AVID has helped me learn to take better notes, and organize better, so I was curious how AVID has helped Hunnicutt and Moore. Especially since this is Moore’s first year of AVID.

“I feel like it’s made me more comfortable with speaking in front of other people and I feel like I’ve learned a lot…” Moore answers.

Hunnicutt went for the more sincere approach to the answer by mentioning how AVID helped her grow as a person, and how AVID has taught her to put in the effort now, to make later life easier.

After interviewing them, I asked all three of them if they had any other comments for the article. Burnette and Hunnicutt both had things they wanted to add.

Burnette had several things to comment on. Firstly, she wanted to say that she “passionately believes that AVID is one of the best classes that you can take in highschool.” Secondly she wanted to congratulate her 19 graduating AVID 4 Students who have been accepted into colleges, and that all of them are currently just adding on the scholarship money.

Hunnicutt wanted to say, “I just can’t express enough how much I love AVID, and how much I wish every person in this school could have taken AVID, cause it’s just so worth it…”

Hunnicutt was also asked if she had any advice for AVID 1 students who are just going into AVID for the first time, and she said “Stick with it.
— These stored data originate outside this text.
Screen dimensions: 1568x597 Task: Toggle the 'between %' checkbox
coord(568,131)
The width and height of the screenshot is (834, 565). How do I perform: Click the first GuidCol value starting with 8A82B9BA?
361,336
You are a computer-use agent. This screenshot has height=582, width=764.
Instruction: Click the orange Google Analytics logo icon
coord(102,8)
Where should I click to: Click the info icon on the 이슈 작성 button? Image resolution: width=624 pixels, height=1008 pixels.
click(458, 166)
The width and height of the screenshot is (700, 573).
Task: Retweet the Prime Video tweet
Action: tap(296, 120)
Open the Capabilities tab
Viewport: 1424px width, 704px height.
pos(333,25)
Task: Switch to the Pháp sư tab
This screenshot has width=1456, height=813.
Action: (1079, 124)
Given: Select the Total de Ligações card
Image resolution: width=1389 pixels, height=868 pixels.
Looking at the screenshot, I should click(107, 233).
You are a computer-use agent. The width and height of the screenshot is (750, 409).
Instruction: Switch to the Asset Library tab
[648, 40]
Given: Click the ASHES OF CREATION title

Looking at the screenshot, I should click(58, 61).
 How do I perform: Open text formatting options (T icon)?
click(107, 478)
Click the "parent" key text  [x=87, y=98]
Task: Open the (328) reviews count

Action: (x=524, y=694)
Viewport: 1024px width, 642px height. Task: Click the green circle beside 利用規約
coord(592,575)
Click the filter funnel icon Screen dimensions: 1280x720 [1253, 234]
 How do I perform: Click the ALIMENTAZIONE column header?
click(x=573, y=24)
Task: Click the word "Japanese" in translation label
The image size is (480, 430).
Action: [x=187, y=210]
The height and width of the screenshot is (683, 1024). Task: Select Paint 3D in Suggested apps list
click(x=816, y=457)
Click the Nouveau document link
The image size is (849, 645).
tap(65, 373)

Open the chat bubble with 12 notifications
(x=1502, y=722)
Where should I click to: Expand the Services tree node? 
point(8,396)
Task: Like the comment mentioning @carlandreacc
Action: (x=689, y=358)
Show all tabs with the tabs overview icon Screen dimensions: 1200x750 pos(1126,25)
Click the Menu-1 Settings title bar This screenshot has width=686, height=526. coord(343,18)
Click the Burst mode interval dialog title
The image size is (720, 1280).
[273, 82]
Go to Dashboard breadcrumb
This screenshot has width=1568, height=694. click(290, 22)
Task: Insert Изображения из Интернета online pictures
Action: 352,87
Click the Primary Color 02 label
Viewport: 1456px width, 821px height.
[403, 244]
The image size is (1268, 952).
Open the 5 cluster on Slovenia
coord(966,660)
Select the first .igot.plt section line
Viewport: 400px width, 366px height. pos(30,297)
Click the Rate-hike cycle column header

It seems kinda redundant for the first year or two, like you’re doing the same things and not seeing a lot of progress but you are. You really start to feel the effects of it [later].”

AVID has helped not just Hunnicutt, Moore, and I, but many other students as well. According to Burnette there are over 100 students that represent the AVID elective at Karns, and I’m sure all of those students could tell you just how AVID has helped them. AVID is well worth the effort and time.